Chemistry:Olgotrelvir

From HandWiki
Short description: COVID-19 SARS-CoV-2 3CL-protease-inhibitor antiviral drug
Olgotrelvir
Olgotrelvir.svg
Clinical data
Trade namesOvydso
Other namesSTI-1558, HY-156655, CS-0887294
Routes of
administration
By mouth
Identifiers
CAS Number
PubChem CID
UNII
KEGG
Chemical and physical data
FormulaC22H30N4O7S
Molar mass494.56 g·mol−1
3D model (JSmol)

Olgotrelvir (STI-1558) is an experimental antiviral medication being studied to evaluate its potential as a treatment for COVID-19. It is believed to work by inhibiting the SARS-CoV-2 main protease (Mpro), a key enzyme the SARS-CoV-2 needs to replicate.[1][2][3][4]

Mechanism of action

Olgotrelvir is a prodrug that first converts to its active form, AC1115.[2] AC1115 is believed to work by inhibiting the SARS-CoV-2 main protease (also known as 3C-like protease). This protein is a crucial enzyme responsible for cleaving viral polyproteins into functional subunits essential for viral replication. By binding to the active site of the protease, the drug prevents this cleavage process, effectively halting viral assembly and impeding the virus's ability to produce future virions.[1][2][3]
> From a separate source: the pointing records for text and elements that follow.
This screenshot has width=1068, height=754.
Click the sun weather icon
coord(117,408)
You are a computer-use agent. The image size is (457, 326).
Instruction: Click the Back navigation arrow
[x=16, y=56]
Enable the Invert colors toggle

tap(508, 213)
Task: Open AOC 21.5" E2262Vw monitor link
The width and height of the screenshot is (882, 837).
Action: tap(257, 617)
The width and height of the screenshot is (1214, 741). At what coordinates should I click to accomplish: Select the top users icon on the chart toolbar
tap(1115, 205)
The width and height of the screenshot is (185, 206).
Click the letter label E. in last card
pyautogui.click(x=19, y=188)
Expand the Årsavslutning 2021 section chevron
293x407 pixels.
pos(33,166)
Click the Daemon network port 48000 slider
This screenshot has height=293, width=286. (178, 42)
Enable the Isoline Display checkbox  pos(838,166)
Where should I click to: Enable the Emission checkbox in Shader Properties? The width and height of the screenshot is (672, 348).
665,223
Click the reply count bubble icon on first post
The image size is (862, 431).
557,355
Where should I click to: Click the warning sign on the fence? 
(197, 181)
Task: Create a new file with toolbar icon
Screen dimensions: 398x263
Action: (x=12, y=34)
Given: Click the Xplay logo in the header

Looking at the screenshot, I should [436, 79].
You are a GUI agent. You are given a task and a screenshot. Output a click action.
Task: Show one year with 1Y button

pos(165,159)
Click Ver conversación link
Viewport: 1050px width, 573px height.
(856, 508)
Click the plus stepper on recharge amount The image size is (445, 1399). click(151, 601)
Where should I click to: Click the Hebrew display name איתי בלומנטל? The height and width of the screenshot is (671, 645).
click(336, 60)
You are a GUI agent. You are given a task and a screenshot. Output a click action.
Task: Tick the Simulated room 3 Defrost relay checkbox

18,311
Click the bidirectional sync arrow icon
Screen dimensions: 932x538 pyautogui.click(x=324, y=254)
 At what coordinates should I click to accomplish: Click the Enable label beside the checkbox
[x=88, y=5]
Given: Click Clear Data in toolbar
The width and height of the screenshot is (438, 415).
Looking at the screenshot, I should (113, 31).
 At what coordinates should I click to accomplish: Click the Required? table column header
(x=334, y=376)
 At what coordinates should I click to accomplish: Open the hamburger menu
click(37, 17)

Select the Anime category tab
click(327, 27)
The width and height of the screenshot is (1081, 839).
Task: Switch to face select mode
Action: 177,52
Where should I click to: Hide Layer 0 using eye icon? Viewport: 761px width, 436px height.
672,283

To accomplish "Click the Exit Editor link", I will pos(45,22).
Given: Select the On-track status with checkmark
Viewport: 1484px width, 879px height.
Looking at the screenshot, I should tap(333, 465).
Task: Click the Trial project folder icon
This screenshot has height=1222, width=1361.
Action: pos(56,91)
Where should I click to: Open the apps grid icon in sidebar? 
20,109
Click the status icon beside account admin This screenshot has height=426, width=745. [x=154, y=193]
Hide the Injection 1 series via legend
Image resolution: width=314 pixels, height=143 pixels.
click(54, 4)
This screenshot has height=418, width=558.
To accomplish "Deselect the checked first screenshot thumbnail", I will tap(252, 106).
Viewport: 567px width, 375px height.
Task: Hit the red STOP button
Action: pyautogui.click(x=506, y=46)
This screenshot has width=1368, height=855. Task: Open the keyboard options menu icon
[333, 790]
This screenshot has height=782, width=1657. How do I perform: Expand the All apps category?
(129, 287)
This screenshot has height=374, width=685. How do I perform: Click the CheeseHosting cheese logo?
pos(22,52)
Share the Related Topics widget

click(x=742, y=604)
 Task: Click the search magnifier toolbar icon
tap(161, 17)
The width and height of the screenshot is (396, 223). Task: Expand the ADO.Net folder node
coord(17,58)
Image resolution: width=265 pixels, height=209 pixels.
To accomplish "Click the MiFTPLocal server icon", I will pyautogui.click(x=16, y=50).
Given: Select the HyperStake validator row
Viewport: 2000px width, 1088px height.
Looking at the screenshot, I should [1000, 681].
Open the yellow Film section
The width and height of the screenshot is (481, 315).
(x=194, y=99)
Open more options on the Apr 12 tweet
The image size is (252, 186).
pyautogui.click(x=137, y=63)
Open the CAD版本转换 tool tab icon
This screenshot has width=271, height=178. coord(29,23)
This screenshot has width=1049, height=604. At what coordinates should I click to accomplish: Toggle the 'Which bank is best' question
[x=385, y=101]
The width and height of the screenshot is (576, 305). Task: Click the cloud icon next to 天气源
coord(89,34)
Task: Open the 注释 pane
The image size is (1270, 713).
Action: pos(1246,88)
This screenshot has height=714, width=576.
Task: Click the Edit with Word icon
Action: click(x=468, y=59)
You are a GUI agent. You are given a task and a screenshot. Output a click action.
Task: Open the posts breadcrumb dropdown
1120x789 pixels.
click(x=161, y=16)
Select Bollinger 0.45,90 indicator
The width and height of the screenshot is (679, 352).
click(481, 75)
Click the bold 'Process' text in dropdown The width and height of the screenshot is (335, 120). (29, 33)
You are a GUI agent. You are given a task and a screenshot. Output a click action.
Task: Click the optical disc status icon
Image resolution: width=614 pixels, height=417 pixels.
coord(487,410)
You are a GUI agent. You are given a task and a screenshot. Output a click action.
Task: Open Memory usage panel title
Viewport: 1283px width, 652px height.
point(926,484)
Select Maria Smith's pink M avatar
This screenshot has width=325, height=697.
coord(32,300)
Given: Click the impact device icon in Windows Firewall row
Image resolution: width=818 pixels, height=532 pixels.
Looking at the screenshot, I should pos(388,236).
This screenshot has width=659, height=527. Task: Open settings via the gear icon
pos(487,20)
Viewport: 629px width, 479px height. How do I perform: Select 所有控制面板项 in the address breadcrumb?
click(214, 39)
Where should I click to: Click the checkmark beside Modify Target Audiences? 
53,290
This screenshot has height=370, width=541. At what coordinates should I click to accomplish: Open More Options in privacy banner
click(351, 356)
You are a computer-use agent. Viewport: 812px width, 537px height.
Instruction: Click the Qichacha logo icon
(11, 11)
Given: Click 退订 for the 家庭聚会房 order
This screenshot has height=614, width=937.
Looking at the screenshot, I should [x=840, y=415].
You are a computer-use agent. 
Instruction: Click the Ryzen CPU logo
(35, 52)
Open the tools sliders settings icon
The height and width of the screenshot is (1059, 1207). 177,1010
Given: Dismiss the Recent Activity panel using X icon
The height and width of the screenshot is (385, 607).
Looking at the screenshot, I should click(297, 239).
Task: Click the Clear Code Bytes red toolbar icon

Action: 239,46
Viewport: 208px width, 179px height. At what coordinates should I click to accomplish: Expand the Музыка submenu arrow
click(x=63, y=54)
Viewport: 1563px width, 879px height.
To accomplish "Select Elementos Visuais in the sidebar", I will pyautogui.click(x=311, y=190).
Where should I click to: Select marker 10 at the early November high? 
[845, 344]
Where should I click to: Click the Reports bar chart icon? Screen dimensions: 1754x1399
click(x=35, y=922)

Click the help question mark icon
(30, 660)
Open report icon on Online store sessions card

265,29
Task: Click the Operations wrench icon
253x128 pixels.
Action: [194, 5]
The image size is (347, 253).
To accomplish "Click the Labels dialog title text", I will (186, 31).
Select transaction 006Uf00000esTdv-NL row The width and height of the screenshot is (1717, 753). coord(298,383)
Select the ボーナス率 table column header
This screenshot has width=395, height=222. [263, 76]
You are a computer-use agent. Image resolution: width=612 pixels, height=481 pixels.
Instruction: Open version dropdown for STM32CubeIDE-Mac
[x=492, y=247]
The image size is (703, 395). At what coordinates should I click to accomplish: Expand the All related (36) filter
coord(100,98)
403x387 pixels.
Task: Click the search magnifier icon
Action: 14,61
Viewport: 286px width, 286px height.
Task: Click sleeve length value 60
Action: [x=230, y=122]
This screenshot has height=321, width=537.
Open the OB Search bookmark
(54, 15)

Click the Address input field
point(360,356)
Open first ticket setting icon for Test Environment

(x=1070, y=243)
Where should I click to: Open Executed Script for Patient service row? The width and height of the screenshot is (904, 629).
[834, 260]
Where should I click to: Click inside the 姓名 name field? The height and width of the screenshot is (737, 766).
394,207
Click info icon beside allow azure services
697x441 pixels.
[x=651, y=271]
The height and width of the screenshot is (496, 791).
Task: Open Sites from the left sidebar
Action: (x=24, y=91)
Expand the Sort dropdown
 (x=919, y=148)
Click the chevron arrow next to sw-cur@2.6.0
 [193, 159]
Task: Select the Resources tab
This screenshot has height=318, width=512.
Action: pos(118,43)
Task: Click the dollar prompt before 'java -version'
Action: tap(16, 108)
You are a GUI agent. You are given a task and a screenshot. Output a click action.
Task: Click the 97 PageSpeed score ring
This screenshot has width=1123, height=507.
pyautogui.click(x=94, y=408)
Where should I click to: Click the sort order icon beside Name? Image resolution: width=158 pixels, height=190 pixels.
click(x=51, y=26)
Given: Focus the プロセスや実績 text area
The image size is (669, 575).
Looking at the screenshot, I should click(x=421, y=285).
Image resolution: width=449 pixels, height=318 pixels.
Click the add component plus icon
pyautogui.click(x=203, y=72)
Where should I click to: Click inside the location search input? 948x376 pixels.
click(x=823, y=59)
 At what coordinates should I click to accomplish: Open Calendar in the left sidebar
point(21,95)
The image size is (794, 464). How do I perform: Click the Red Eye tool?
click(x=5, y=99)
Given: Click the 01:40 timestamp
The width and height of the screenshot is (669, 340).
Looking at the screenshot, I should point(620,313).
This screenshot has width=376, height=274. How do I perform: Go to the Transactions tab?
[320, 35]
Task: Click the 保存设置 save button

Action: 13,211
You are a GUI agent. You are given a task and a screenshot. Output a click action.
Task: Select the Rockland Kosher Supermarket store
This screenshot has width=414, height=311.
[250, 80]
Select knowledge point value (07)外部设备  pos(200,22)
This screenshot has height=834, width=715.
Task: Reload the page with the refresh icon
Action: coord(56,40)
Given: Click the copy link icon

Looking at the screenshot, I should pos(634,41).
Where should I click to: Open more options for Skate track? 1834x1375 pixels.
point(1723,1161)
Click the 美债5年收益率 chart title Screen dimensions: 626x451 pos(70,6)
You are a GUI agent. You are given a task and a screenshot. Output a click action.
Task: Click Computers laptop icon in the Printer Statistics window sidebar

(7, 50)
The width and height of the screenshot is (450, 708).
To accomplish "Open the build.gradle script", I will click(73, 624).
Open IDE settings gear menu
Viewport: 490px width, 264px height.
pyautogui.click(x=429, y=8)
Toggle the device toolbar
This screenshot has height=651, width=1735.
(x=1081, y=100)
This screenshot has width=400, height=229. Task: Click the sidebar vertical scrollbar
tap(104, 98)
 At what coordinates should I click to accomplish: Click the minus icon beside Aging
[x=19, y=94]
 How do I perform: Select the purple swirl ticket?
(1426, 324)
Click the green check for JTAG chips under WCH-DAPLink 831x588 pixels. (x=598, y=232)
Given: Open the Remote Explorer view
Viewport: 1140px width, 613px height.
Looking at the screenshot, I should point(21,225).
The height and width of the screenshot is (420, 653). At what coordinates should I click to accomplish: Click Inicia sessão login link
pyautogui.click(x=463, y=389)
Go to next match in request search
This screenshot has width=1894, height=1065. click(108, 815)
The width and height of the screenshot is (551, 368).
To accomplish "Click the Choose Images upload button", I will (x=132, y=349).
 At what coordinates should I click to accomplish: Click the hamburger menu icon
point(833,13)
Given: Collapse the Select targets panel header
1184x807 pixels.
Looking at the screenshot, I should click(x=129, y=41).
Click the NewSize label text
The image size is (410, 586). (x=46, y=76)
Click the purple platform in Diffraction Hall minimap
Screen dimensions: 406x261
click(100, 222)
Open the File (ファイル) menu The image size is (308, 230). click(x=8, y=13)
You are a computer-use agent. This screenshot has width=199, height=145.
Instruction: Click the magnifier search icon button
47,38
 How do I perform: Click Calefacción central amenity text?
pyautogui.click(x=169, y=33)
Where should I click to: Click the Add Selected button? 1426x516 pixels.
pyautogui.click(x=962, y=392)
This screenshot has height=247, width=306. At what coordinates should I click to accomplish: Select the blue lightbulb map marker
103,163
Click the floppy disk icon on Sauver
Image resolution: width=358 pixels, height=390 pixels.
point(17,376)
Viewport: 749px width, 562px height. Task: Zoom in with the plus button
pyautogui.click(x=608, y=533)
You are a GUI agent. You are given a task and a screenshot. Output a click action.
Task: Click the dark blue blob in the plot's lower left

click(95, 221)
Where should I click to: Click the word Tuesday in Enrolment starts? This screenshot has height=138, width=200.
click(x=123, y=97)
Olgotrelvir also appears to inhibit cathepsin L,[2] a protein implicated in facilitating viral entry of SARS-CoV-2 into the host cell.[2][5]

Clinical trials

In September 2023, the drug's developer, Sorrento Therapeutics, announced top-line data that olgotrelvir had met its primary endpoints in a phase III clinical trial that enrolled 1,212 patients with mild or moderate COVID-19. The drug appeared to shorten the recovery time of 11 COVID-19 symptoms in olgotrelvir-treated patients by 2.4 days on average compared to patients in the placebo group. The drug was also shown to reduce the viral load at day 4 in treated patients compared to the placebo group. Side effects were mostly mild and infrequent, with the most common being nausea (1.5% vs. 0.2%) and skin rash (3.3% vs. 0.3%), which occurred more often in the olgotrelvir group.[6]

References

  1. 1.0 1.1 "Evaluation of in vitro antiviral activity of SARS-CoV-2 Mpro inhibitor pomotrelvir and cross-resistance to nirmatrelvir resistance substitutions". Antimicrobial Agents and Chemotherapy 67 (11): e0084023. November 2023. doi:10.1128/aac.00840-23. PMID 37800975. "Other examples of Mpro inhibitors in late-stage development include STI-1558, currently in the phase 3 clinical trial in adult subjects with mild or moderate COVID-19 (NCT05716425).". 
  2. 2.0 2.1 2.2 2.3 2.4 Hackett, Don Ward (26 June 2023). "Second Generation Oral Mpro Inhibitor for COVID-19 Treatment Proceeds in Phase 3 Study". https://www.precisionvaccinations.com/2023/06/26/second-generation-oral-mpro-inhibitor-covid-19-treatment-proceeds-phase-3-study. 
  3. 3.0 3.1 "Coronavirus disease 2019 (COVID-19) emerging treatments". https://bestpractice.bmj.com/topics/en-us/3000168/emergingtxs. 
  4. "On the origins of SARS-CoV-2 main protease inhibitors". RSC Medicinal Chemistry. September 2023. doi:10.1039/D3MD00493G. ISSN 2632-8682. 
  5. "Cathepsin L, transmembrane peptidase/serine subfamily member 2/4, and other host proteases in COVID-19 pathogenesis - with impact on gastrointestinal tract". World Journal of Gastroenterology 27 (39): 6590–6600. October 2021. doi:10.3748/wjg.v27.i39.6590. PMID 34754154. 
  6. "Sorrento Announces Phase 3 Trial Met Primary Endpoint and Key Secondary Endpoint in Mild or Moderate COVID-19 Adult Patients Treated with Ovydso (Olgotrelvir), an Oral Mpro Inhibitor as a Standalone Treatment for COVID-19" (Press release). BioSpace. 12 September 2023. Retrieved 27 December 2023.